On Sunday, 31 August 2014 at 04:25:11 UTC, Nick Sabalausky wrote:
And I *do* appreciate that GPL, unlike BSD, can *realistically* be cross-licensed with a commercial license in a meaningful way and used on paid commercial software (at least, I *think* so, based on what little anyone actually *can* comprehend of the incomprehensible GPL).

What? Did you mean to write "BSD, unlike GPL?" Explain what you mean.

As for Stallman, his problem is that his "all software must be free" crusade happens to have a few real benefits from some source being open, but will never happen to his idealistic extreme of all source becoming free because closed source has real benefits too.

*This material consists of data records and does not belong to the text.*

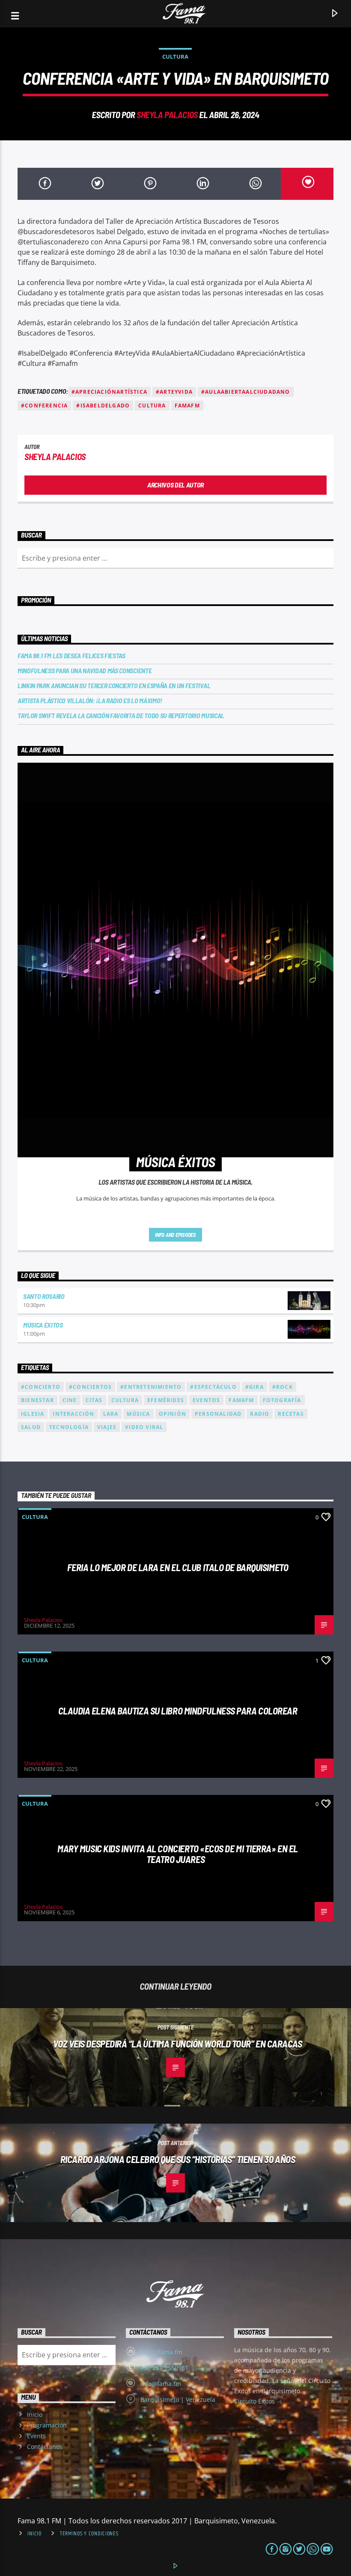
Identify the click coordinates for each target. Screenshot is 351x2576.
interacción (73, 1413)
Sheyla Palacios (167, 114)
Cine (69, 1400)
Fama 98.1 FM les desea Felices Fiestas (71, 655)
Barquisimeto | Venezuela (177, 2399)
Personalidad (218, 1413)
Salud (31, 1427)
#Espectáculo (213, 1387)
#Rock (282, 1387)
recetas (290, 1413)
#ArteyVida (174, 391)
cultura (152, 405)
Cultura (175, 56)
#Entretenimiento (150, 1387)
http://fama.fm (161, 2352)
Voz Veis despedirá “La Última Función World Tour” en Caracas (177, 2043)
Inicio (34, 2414)
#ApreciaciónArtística (109, 391)
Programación (47, 2425)
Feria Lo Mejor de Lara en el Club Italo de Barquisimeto (177, 1567)
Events (36, 2436)
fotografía (282, 1400)
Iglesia (32, 1413)
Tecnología (69, 1427)
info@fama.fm (160, 2384)
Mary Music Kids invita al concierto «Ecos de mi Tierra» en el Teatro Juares (177, 1854)
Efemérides (165, 1400)
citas (94, 1400)
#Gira (254, 1387)
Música (138, 1413)
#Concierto (40, 1387)
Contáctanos (44, 2446)
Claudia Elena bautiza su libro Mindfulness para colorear (177, 1710)
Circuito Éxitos (255, 2401)
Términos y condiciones (89, 2533)
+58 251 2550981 (164, 2368)
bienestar (37, 1400)
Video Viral (144, 1427)
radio (259, 1413)
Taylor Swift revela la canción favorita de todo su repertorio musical (121, 715)
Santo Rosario (44, 1296)
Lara (111, 1413)
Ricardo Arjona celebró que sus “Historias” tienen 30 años (177, 2159)
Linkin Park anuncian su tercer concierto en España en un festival (114, 685)
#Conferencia (44, 405)
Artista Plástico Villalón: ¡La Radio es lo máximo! (90, 700)
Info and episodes (175, 1234)
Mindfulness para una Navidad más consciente (85, 670)
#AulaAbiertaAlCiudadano (245, 391)
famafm (187, 405)
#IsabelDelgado (103, 405)
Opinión (172, 1413)
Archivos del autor (175, 485)
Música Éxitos (43, 1325)
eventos (206, 1400)
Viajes (106, 1427)
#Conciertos (90, 1387)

That's why when linux finally got deployed to the majority of computing devices over the last 5 years- though still not on the desktop ;) - it wasn't a full GPL stack but a permissively-licensed Apache stack (bionic, dalvik, ART, etc) on top of the GPL'd linux kernel combined with significant closed binary blobs and patches. That mixed model is dominant these days, whether with iOS/OS X and their mix of open source (mach, darwin, llvm, webkit, etc) and closed or Android with its greater mix of open source. As such, his GPL, which doesn't allow such pragmatic mixing of open and closed source, is an antiquity and fast disappearing.